Страшные помыслы одолевали меня. В какое время мы живем? Отчего наши судьбы вдруг оказываются в полной власти таких людей, как господин следователь Кротов, не желающий ничего видеть или слепой от природы, словно живущий под землей зверек в черной шкуре, от названия которого произошла его фамилия? И судья, меня осудивший в Сибирь, и губернский прокурор, принявший матушку в своем кабинете и даже не предложивший ей сесть, — кому они служат? Закону? Тогда пусть возьмут четырнадцатый, если не ошибаюсь, том Свода законов и освежат в памяти, каковы должны быть основания для предъявления тягчайшего из обвинений! Дознанию предписано собрать целый воз доказательств, а суду — беспристрастно их рассмотреть. В моем же случае, кроме показаний двух случайных прохожих, якобы видевших поздним вечером, как я, крадучись, входил в дом Оленькиной тетки, ничего более нет. И на таких-то показаниях — в суд?! И на таких-то свидетельствах — приговор?! Бесчеловечно! Но что для них человек? Что для них «я», если это не их «я»? Для чего им утруждать себя, просеивая в сите правосудия были и небыли, — с тем, чтобы оставить в конце концов золотые крупицы правды?

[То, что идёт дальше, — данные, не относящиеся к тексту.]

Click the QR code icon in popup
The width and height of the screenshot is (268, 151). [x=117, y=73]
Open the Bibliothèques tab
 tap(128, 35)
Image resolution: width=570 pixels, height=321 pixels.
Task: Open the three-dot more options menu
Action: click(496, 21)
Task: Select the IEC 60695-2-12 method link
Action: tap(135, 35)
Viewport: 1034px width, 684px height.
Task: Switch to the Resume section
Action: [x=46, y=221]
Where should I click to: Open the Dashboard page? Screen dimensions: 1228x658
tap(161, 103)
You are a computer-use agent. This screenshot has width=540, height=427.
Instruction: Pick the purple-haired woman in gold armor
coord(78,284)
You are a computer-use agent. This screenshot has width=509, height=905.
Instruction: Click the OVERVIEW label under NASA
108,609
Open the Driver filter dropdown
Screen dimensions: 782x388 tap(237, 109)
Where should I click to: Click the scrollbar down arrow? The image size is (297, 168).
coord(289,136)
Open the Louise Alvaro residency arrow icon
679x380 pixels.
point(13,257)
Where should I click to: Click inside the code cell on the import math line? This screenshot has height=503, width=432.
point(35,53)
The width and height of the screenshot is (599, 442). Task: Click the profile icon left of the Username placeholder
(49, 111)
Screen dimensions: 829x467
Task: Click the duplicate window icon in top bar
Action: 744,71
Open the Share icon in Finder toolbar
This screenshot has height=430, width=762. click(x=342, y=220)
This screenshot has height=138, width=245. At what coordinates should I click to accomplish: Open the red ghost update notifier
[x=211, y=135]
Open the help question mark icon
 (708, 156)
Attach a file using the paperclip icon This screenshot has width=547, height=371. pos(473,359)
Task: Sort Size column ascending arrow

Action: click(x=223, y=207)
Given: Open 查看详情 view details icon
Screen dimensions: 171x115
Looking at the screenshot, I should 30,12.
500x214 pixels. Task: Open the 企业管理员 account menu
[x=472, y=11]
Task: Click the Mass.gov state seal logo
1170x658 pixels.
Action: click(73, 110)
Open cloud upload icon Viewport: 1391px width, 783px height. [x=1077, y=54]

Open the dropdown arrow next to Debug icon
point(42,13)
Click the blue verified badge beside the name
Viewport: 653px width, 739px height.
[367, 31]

Умоляю вас ни о снисхождении, коего убийца не заслуживает, и ни о прощении, которое общество не имеет право даровать человеку, по своему произволу отнявшему жизнь у другого. Взгляните без предубеждения на предъявленное мне обвинение — и вы вполне убедитесь в моей невиновности. Бог свидетель — я не лгу. Я Оленьке нашей любовью поклялся, что нет на мне крови. Чутким своим сердечком она все поняла и мне поверила. Неужто вы полагаете, что я способен ее обмануть? Мою любовь к ней предать? И злодейской запятнанной рукой взяв ее чистейшую обожаемую руку, повести к алтарю? О, не ошибитесь, умоляю вас. Слишком, чрезмерно будет велика цена вашей ошибки. Ведь знаете что? Я жить не смогу более, как только пойму, что надежды у меня нет.

Гаврилов Сергей Алексеевич, девятнадцати лет, студент, потомственный почетный гражданин.

2
Опять все вокруг стихло. Он завершил свою речь и замер в ожидании ответа. Что ему прорекут? Быть? Не быть? Истинно, принц датский… Рок, судари мои, действие коего не только в литературе, но и в жизни сопряжено с погружением человека в пучину страданий и бед. Но чем он так прогневил Небо, что из нашедшей неведомо откуда черной тучи сверкнула молния и обратила в прах его жизнь, его мечты, его любовь? Сильнейший против прежнего озноб потряс Гаврилова с головы до ног, и он принялся шарить свободной правой рукой, пытаясь подгрести к себе побольше сена. В его сухом настоявшемся запахе чу´дно смешались травы, солнце, высокий обрыв над Москва-рекой, шелестящие внизу, у воды, старые ивы и что-то еще, чему он никак не мог найти подходящего слова. Между двумя приступами он набрел на него и успел обрадоваться. Слово это было свобода, в которой он жил прежде и которой теперь лишен. Затем внезапно и страшно Гаврилова накрыл мрак, и с помертвевшим от ужаса сердцем он свергся в бездну, полную горького дыма. Он закричал в отчаянии — и очнулся от собственного крика.

— Ниче, ниче, — зашептала проснувшаяся Евдокия и, чуть придвинувшись, положила ему руку на лоб. — Ой, горишь ты… Тебя Сергеем звать?